__TASK OBJECTIVE__. Each entry is to be given again precisely, and no picture may be carried over.

______

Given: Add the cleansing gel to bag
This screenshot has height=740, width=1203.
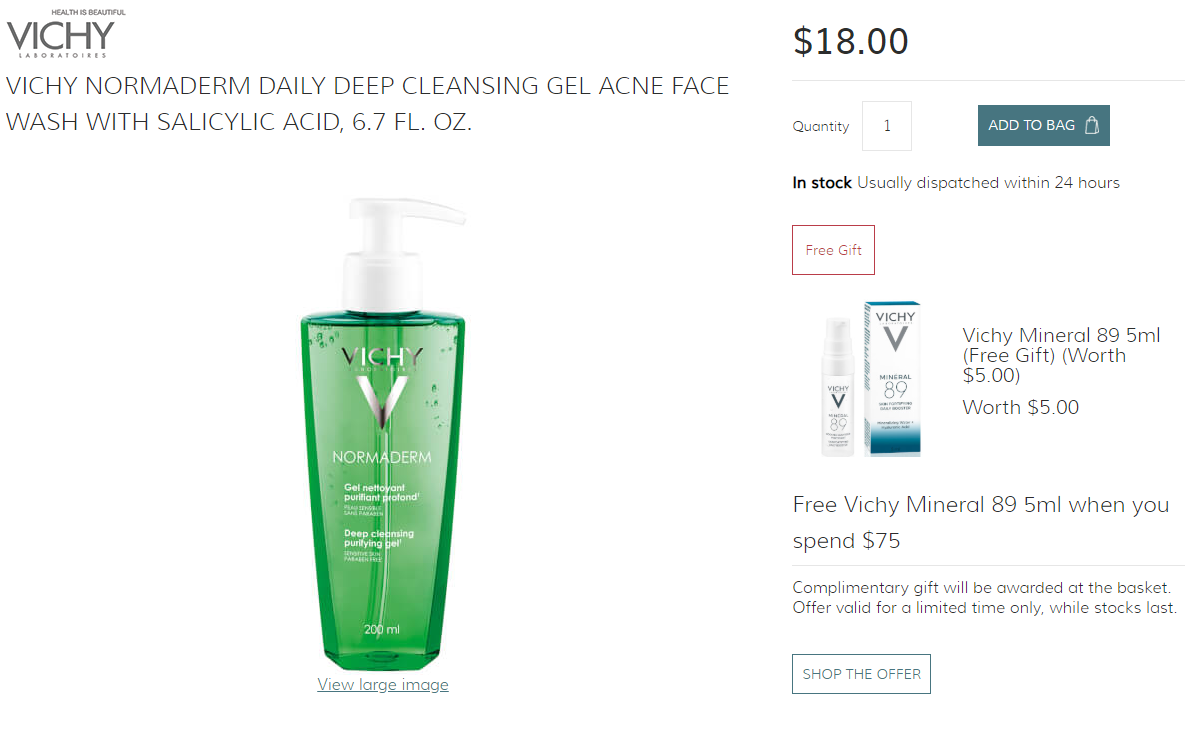Looking at the screenshot, I should pos(1043,126).
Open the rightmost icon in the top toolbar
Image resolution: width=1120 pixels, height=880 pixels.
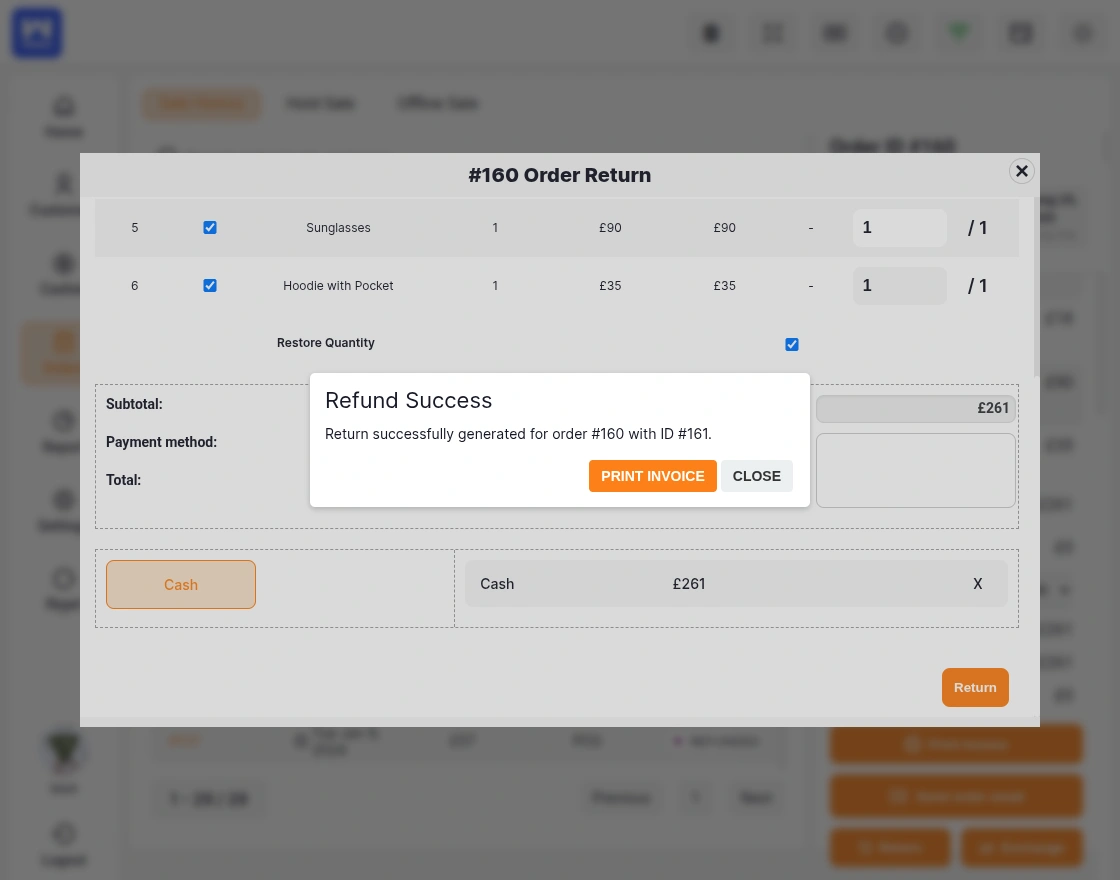pyautogui.click(x=1082, y=33)
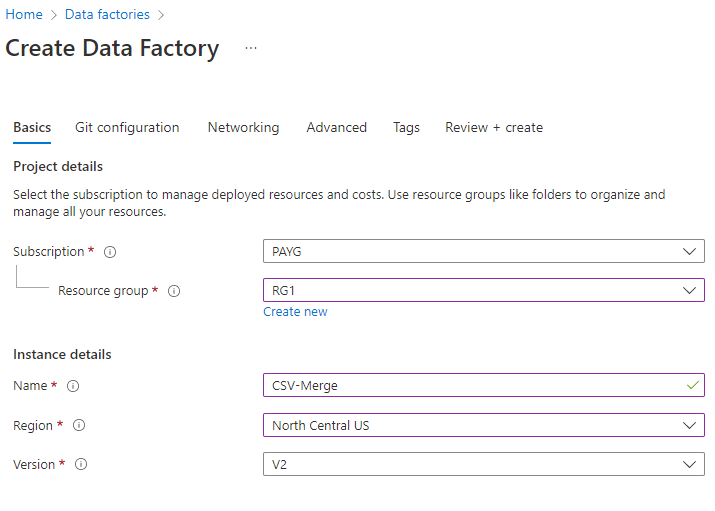Click the Region info icon

click(x=79, y=426)
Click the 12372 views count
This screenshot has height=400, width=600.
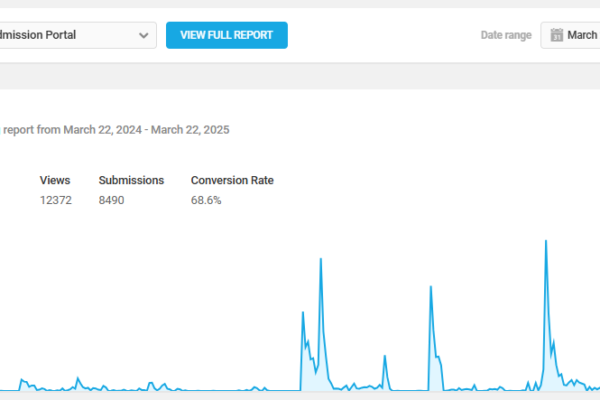[55, 200]
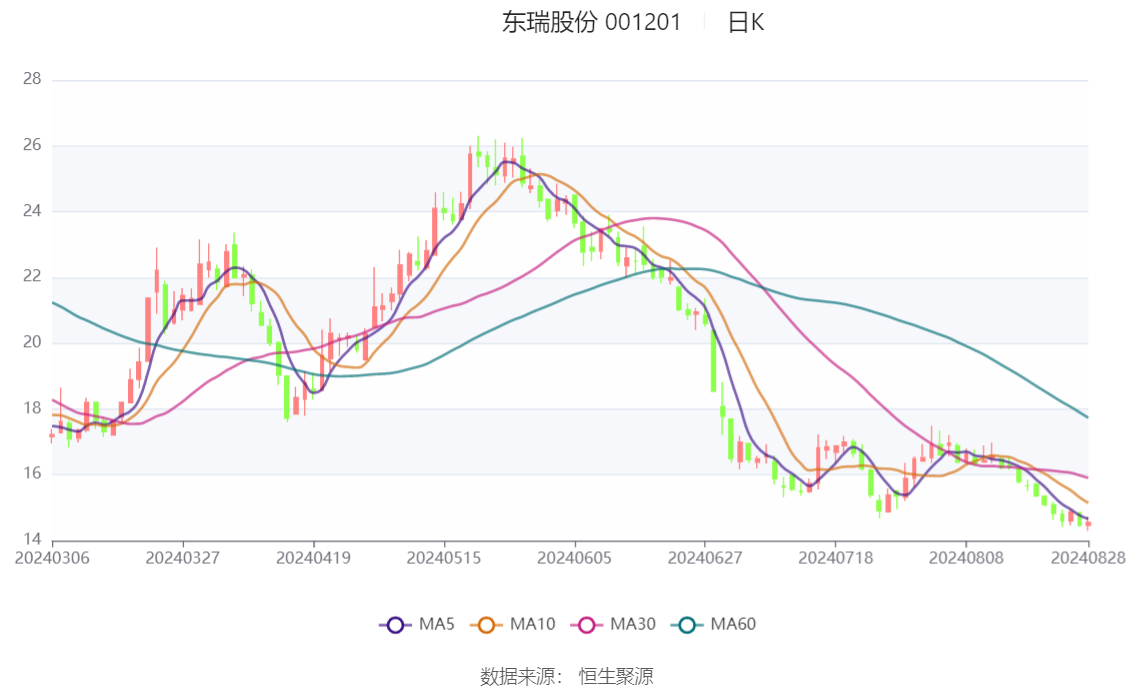This screenshot has height=689, width=1134.
Task: Toggle the MA5 legend marker icon
Action: 395,625
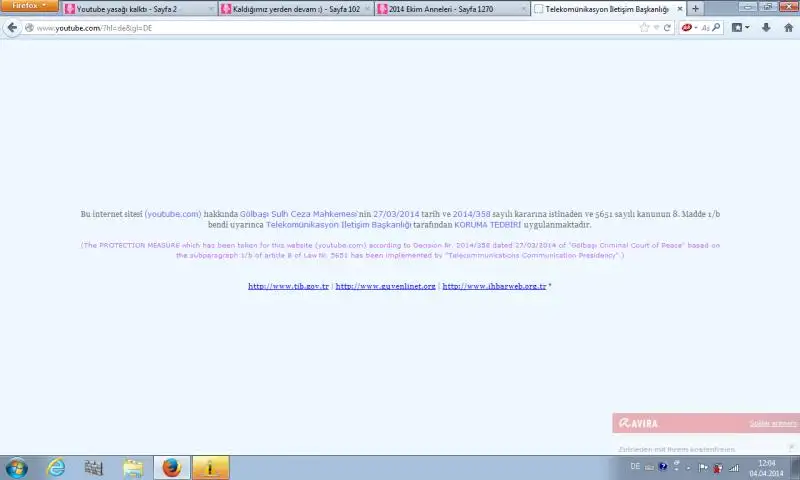Image resolution: width=800 pixels, height=480 pixels.
Task: Click the search magnifier icon in search box
Action: [716, 28]
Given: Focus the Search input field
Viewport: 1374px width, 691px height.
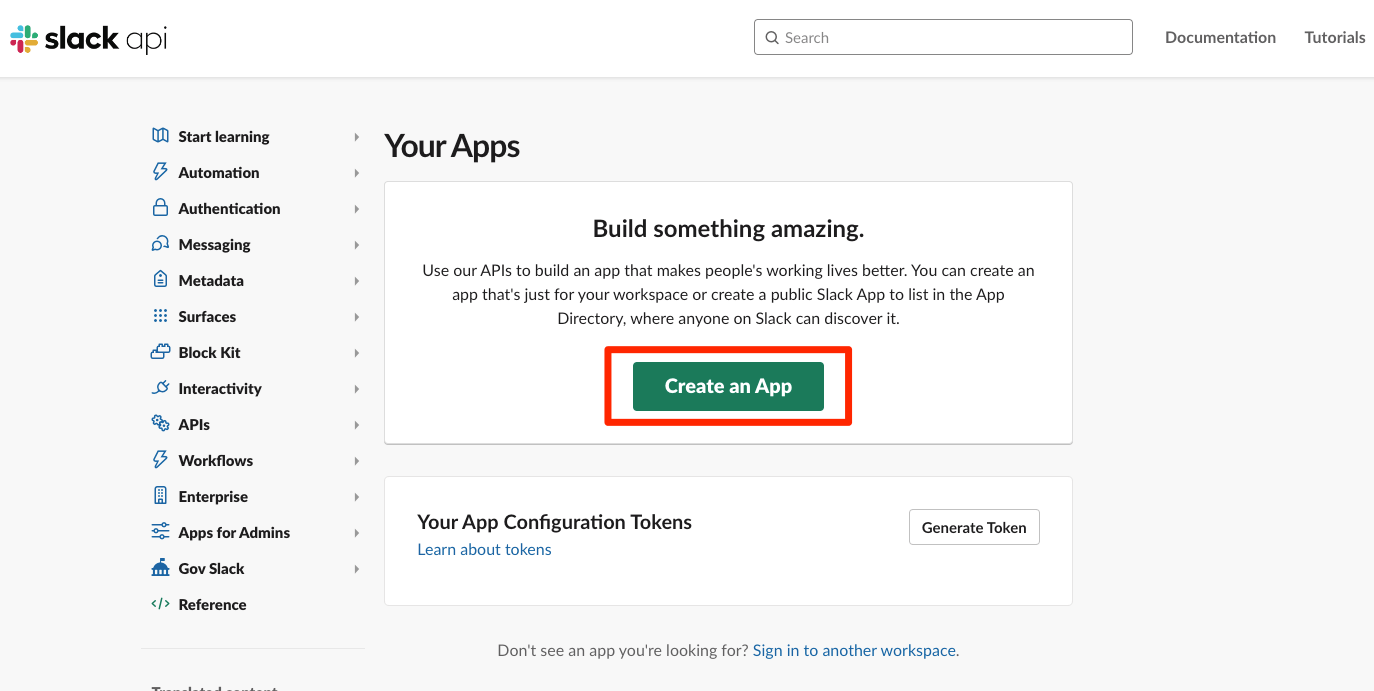Looking at the screenshot, I should tap(943, 37).
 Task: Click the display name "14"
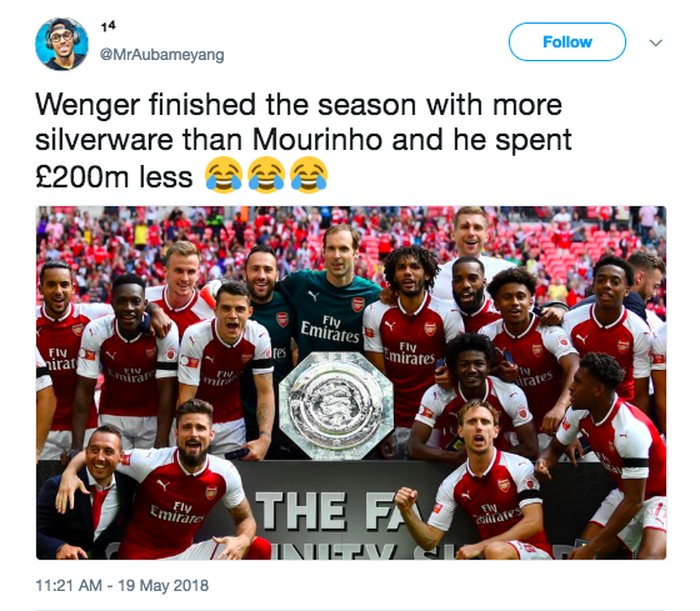109,28
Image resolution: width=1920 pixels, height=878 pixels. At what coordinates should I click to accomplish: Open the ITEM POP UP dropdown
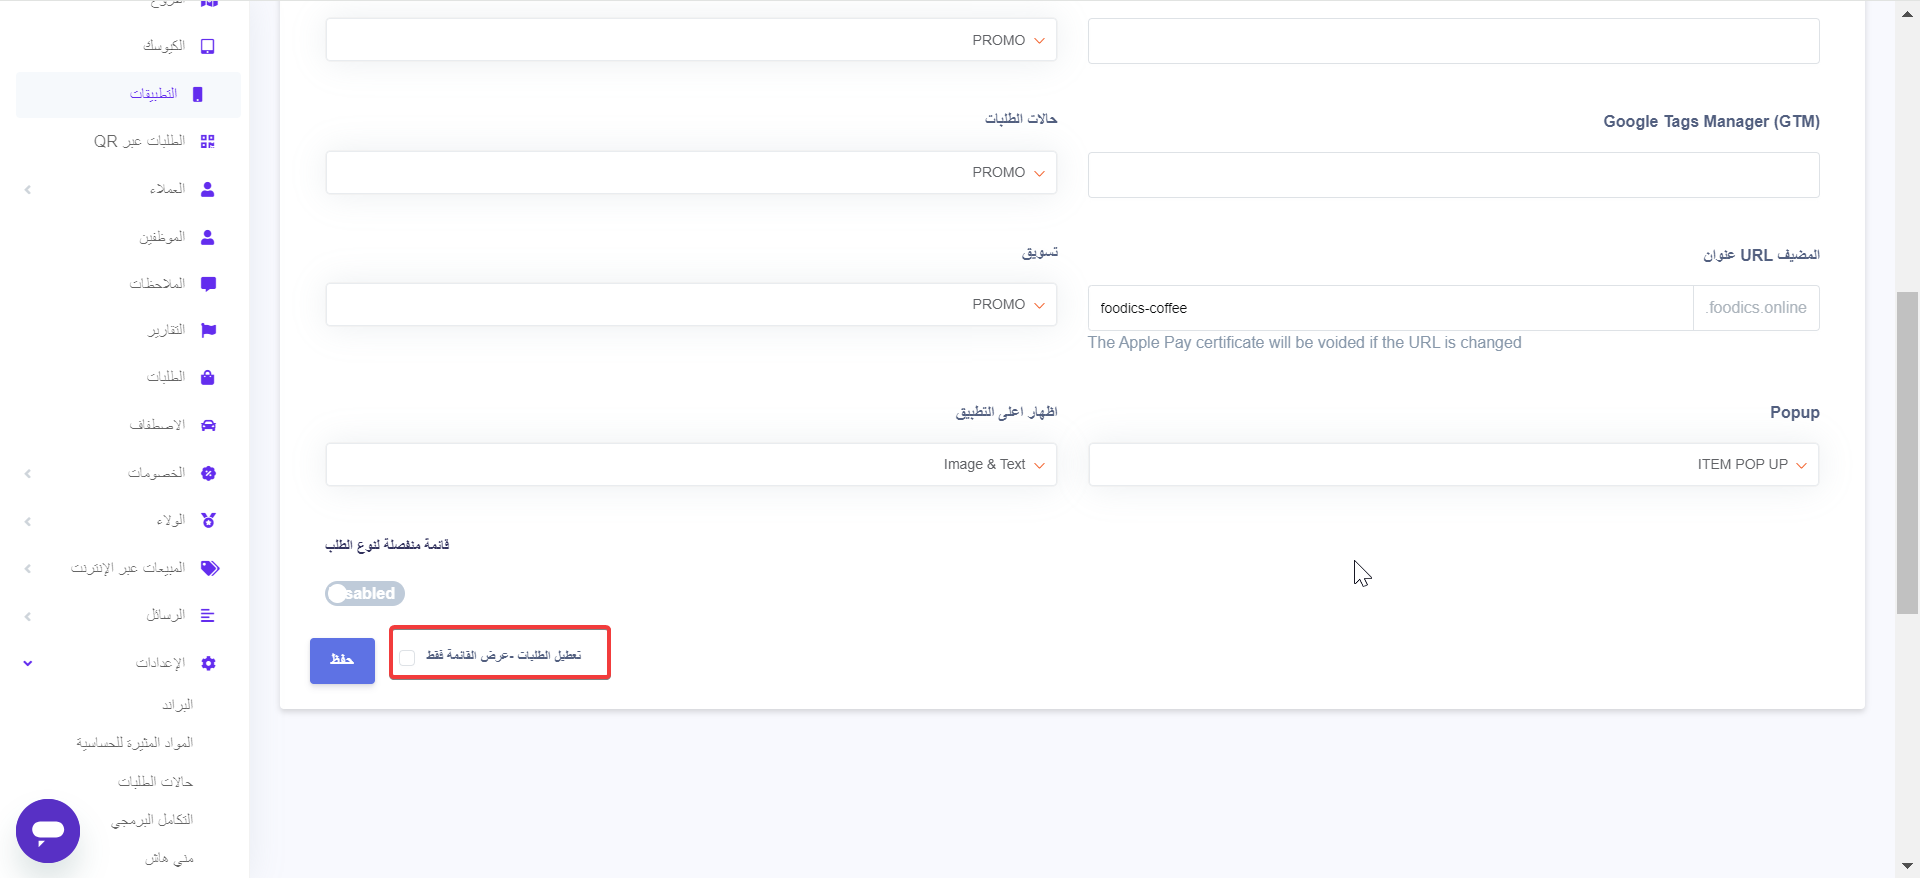[x=1453, y=465]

______

__EXERCISE SOLUTION__.
Given: Add the cleansing gel to bag
This screenshot has height=740, width=1203.
Looking at the screenshot, I should pos(1043,126).
Open the rightmost icon in the top toolbar
Image resolution: width=1120 pixels, height=880 pixels.
pyautogui.click(x=1082, y=33)
Click the Region info icon

click(x=79, y=426)
Click the 12372 views count
This screenshot has height=400, width=600.
[55, 200]
This screenshot has height=689, width=1134.
Task: Toggle the MA5 legend marker icon
Action: 395,625
Image resolution: width=800 pixels, height=480 pixels.
Task: Click the search magnifier icon in search box
Action: [716, 28]
Given: Focus the Search input field
Viewport: 1374px width, 691px height.
Looking at the screenshot, I should tap(943, 37).
 Task: Click the display name "14"
109,28
Image resolution: width=1920 pixels, height=878 pixels. At what coordinates should I click to accomplish: Open the ITEM POP UP dropdown
[x=1453, y=465]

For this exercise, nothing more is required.